Exercise instructions - Reproduce all the lines below exactly and omit the images.

Available data -

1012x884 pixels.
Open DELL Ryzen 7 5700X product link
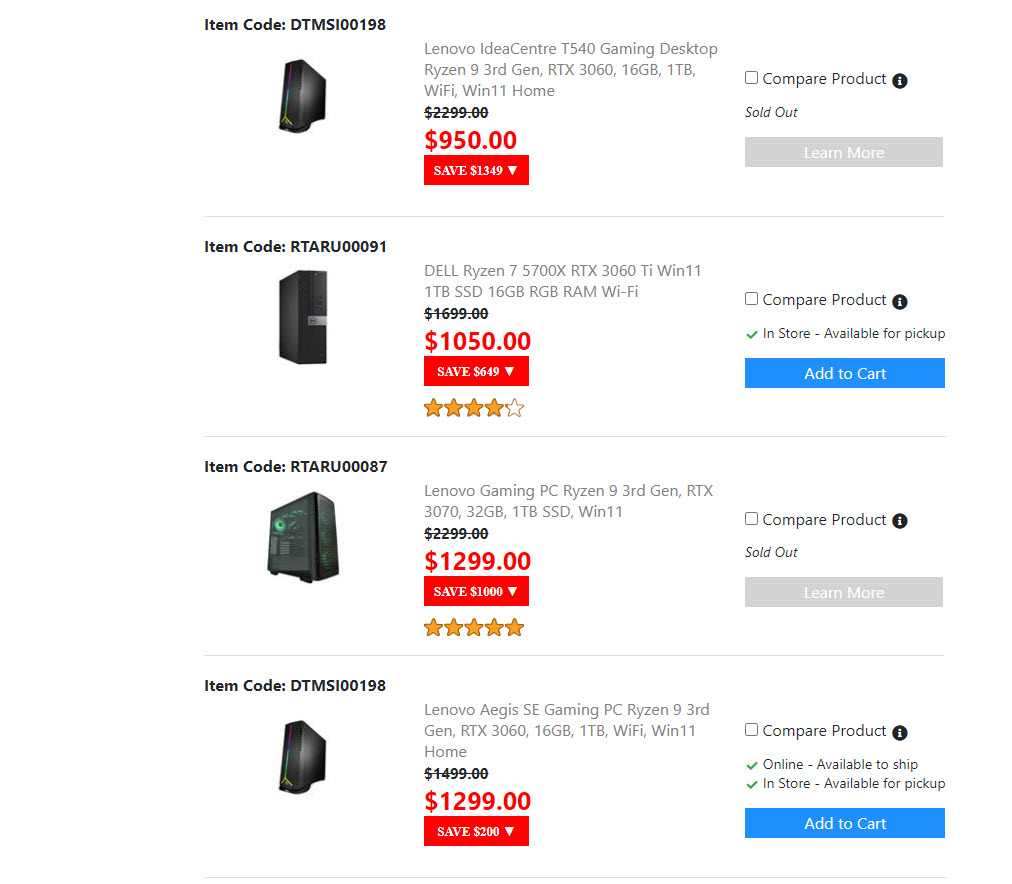pyautogui.click(x=562, y=281)
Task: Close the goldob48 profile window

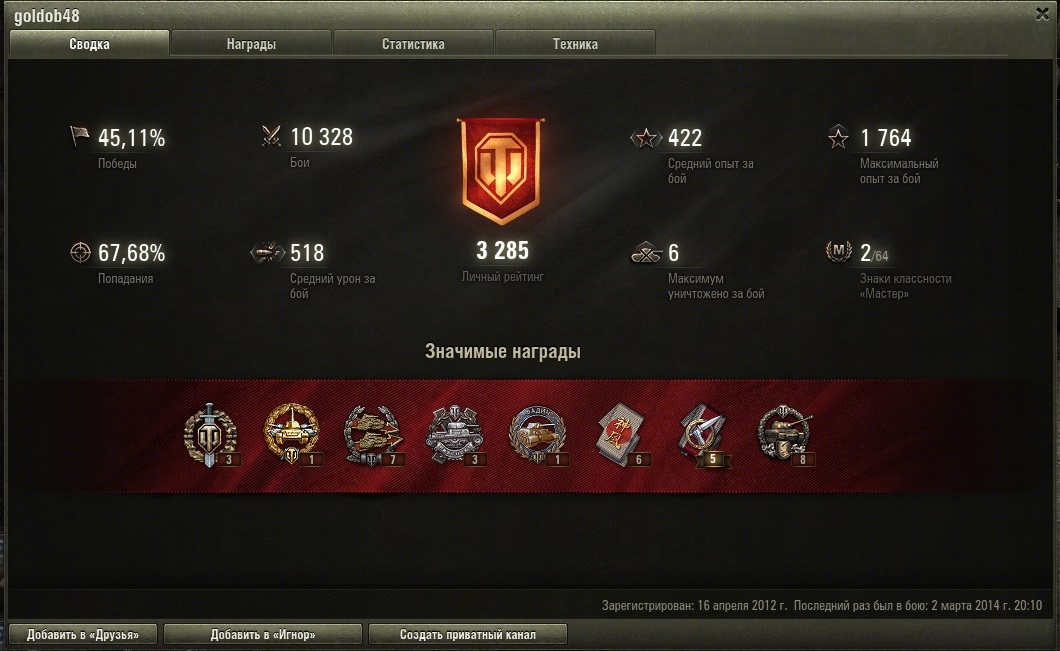Action: pyautogui.click(x=1042, y=14)
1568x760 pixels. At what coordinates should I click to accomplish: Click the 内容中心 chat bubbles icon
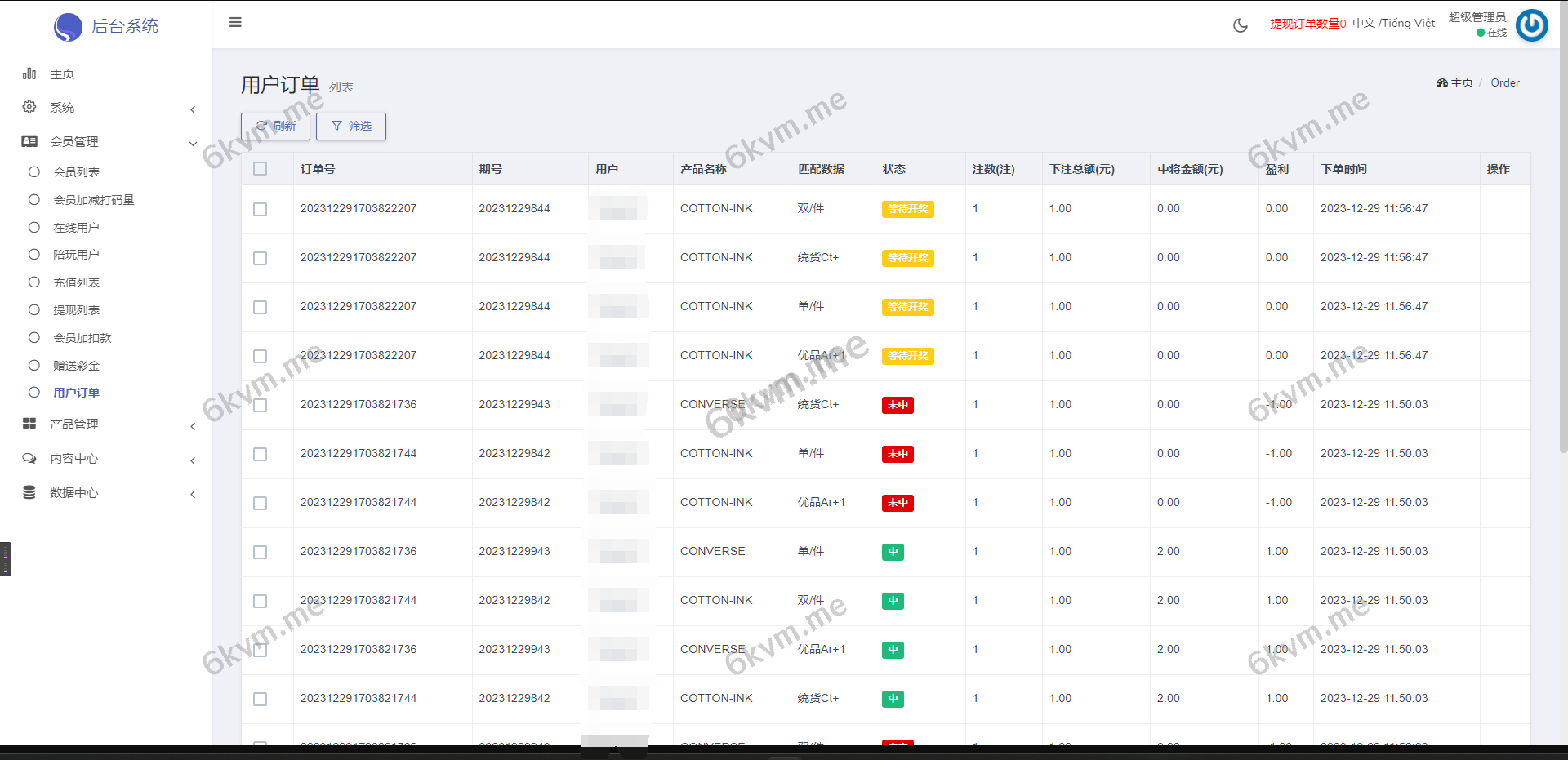[x=29, y=458]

Answer below -
1012x884 pixels.
Open DELL Ryzen 7 5700X product link
pyautogui.click(x=562, y=281)
Task: Close the goldob48 profile window

Action: pyautogui.click(x=1042, y=14)
1568x760 pixels. At what coordinates should I click to accomplish: Click the 内容中心 chat bubbles icon
[x=29, y=458]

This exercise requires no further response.